● **Data**
— start —

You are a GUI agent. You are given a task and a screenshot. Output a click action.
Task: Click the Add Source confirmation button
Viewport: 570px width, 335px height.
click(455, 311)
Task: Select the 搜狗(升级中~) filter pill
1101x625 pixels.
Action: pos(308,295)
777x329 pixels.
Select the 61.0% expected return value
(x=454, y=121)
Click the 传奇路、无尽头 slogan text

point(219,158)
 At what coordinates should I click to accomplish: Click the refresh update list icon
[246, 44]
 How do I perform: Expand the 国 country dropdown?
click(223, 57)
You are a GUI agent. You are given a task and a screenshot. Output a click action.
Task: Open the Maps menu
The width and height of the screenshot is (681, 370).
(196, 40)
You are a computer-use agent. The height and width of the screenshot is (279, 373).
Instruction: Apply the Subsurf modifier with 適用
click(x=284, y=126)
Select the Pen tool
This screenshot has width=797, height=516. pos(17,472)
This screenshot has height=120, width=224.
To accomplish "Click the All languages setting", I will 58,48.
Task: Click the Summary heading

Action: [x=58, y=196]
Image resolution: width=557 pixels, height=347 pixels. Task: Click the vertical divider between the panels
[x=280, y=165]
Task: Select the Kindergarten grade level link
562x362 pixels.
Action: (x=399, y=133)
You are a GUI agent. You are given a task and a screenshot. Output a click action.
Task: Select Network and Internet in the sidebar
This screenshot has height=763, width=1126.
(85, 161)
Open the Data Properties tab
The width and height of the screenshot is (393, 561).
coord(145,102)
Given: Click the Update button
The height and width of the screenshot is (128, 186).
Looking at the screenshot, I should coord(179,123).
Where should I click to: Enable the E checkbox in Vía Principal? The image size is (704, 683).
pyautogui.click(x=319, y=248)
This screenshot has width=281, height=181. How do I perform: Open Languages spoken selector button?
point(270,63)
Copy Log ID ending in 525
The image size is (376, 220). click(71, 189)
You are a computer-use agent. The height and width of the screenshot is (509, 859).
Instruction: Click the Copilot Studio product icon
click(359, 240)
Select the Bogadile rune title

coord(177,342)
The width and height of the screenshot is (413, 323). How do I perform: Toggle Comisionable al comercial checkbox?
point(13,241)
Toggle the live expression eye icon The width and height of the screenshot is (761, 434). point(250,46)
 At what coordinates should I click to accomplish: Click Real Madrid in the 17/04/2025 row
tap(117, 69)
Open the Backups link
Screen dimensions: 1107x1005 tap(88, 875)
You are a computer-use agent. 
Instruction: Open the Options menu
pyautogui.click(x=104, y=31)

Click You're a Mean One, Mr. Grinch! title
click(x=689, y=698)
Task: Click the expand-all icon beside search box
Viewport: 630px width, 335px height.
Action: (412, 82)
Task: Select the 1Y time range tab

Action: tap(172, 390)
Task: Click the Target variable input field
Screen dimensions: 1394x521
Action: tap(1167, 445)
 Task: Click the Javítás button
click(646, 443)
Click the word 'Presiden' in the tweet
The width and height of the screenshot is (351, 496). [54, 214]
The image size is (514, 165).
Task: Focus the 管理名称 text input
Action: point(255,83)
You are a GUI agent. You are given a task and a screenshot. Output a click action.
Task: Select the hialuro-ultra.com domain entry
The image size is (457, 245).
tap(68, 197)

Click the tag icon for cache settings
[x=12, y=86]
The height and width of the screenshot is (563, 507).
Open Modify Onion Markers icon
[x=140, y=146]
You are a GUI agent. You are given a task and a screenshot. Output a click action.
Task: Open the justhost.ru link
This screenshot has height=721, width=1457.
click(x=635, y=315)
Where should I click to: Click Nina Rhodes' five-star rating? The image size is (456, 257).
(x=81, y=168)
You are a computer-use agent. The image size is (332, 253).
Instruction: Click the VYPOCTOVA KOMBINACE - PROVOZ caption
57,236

— end —

● **Work to be completed**
Rewrite all of the lines above, substituting "screen agent" for every occurrence of "GUI agent" and leaving everything else unchanged.

● **Task response**
You are a screen agent. You are given a task and a screenshot. Output a click action.
Task: Click the Add Source confirmation button
Viewport: 570px width, 335px height.
click(455, 311)
Task: Select the 搜狗(升级中~) filter pill
1101x625 pixels.
Action: pos(308,295)
777x329 pixels.
Select the 61.0% expected return value
(x=454, y=121)
Click the 传奇路、无尽头 slogan text

point(219,158)
 At what coordinates should I click to accomplish: Click the refresh update list icon
[246, 44]
 How do I perform: Expand the 国 country dropdown?
click(223, 57)
You are a screen agent. You are given a task and a screenshot. Output a click action.
Task: Open the Maps menu
The width and height of the screenshot is (681, 370).
(196, 40)
You are a computer-use agent. The height and width of the screenshot is (279, 373).
Instruction: Apply the Subsurf modifier with 適用
click(x=284, y=126)
Select the Pen tool
This screenshot has width=797, height=516. pos(17,472)
This screenshot has height=120, width=224.
To accomplish "Click the All languages setting", I will 58,48.
Task: Click the Summary heading

Action: [x=58, y=196]
Image resolution: width=557 pixels, height=347 pixels. Task: Click the vertical divider between the panels
[x=280, y=165]
Task: Select the Kindergarten grade level link
562x362 pixels.
Action: (x=399, y=133)
You are a screen agent. You are given a task and a screenshot. Output a click action.
Task: Select Network and Internet in the sidebar
This screenshot has height=763, width=1126.
(85, 161)
Open the Data Properties tab
The width and height of the screenshot is (393, 561).
coord(145,102)
Given: Click the Update button
The height and width of the screenshot is (128, 186).
Looking at the screenshot, I should coord(179,123).
Where should I click to: Enable the E checkbox in Vía Principal? The image size is (704, 683).
pyautogui.click(x=319, y=248)
This screenshot has width=281, height=181. How do I perform: Open Languages spoken selector button?
point(270,63)
Copy Log ID ending in 525
The image size is (376, 220). click(71, 189)
You are a computer-use agent. The height and width of the screenshot is (509, 859).
Instruction: Click the Copilot Studio product icon
click(359, 240)
Select the Bogadile rune title

coord(177,342)
The width and height of the screenshot is (413, 323). How do I perform: Toggle Comisionable al comercial checkbox?
point(13,241)
Toggle the live expression eye icon The width and height of the screenshot is (761, 434). point(250,46)
 At what coordinates should I click to accomplish: Click Real Madrid in the 17/04/2025 row
tap(117, 69)
Open the Backups link
Screen dimensions: 1107x1005 tap(88, 875)
You are a computer-use agent. 
Instruction: Open the Options menu
pyautogui.click(x=104, y=31)

Click You're a Mean One, Mr. Grinch! title
click(x=689, y=698)
Task: Click the expand-all icon beside search box
Viewport: 630px width, 335px height.
Action: (412, 82)
Task: Select the 1Y time range tab

Action: tap(172, 390)
Task: Click the Target variable input field
Screen dimensions: 1394x521
Action: tap(1167, 445)
 Task: Click the Javítás button
click(646, 443)
Click the word 'Presiden' in the tweet
The width and height of the screenshot is (351, 496). [54, 214]
The image size is (514, 165).
Task: Focus the 管理名称 text input
Action: point(255,83)
You are a screen agent. You are given a task and a screenshot. Output a click action.
Task: Select the hialuro-ultra.com domain entry
The image size is (457, 245).
tap(68, 197)

Click the tag icon for cache settings
[x=12, y=86]
The height and width of the screenshot is (563, 507).
Open Modify Onion Markers icon
[x=140, y=146]
You are a screen agent. You are given a task and a screenshot. Output a click action.
Task: Open the justhost.ru link
This screenshot has height=721, width=1457.
click(x=635, y=315)
Where should I click to: Click Nina Rhodes' five-star rating? The image size is (456, 257).
(x=81, y=168)
You are a computer-use agent. The image size is (332, 253).
Instruction: Click the VYPOCTOVA KOMBINACE - PROVOZ caption
57,236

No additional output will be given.